Every line of the data below should be written out word for word.

====================

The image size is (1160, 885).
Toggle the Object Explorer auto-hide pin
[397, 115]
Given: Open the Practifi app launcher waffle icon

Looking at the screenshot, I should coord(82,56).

====================

> [SOLUTION]
The image size is (1160, 885).
Toggle the Object Explorer auto-hide pin
[397, 115]
Given: Open the Practifi app launcher waffle icon

Looking at the screenshot, I should coord(82,56).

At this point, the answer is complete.